For example, in the case of the Sun, Jupiter, and the Trojans the Sun is the Primary, Jupiter is the Secondary, and any member of the Trojans is the Tertiary.

For a Tertiary orbiting at a Lagrange point the following applies: at the position of the Lagrange point the resultant of the gravitational attractions of the Primary and the Secondary is such that the Tertiary is orbiting with the same orbital period as the Secondary.

I assume Wikipedia is already covering the L1, L3, and L3 adequately.


L4/L5

The following applies for L4 and L5.

For an object located at L4/L5:
The gravitational attraction on the Tertiary is the resultant of the gravitational attractions from the Primary and the Secondary.

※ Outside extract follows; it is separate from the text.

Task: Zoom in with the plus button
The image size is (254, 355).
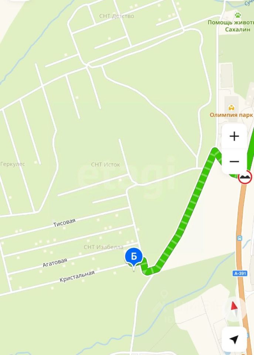Action: click(x=234, y=136)
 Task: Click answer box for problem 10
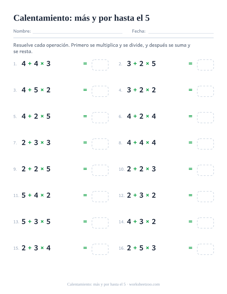point(205,170)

This means that when positioned at L4/L5 the Tertiary is orbiting the common center of mass of the Primary and Secondary. From here on I will refer to that as the 'COM' (The mass of the Tertiary is treated as negligable).

At L4/L5 The distance of the Tertiary to the COM is slightly larger than the distance of the Secondary to the COM, since the tertiary is attracted by both the Primary and Secondary, and the Secondary is attracted only by the Primary.

That is, at L4/L5 the resultant attraction on the Tertiary gives the amount of centripetal acceleration that is required to orbit the COM with the same period as the Secondary.

Next I define a vector $\vec{r}$ for a radial vector from the COM to the Tertiary.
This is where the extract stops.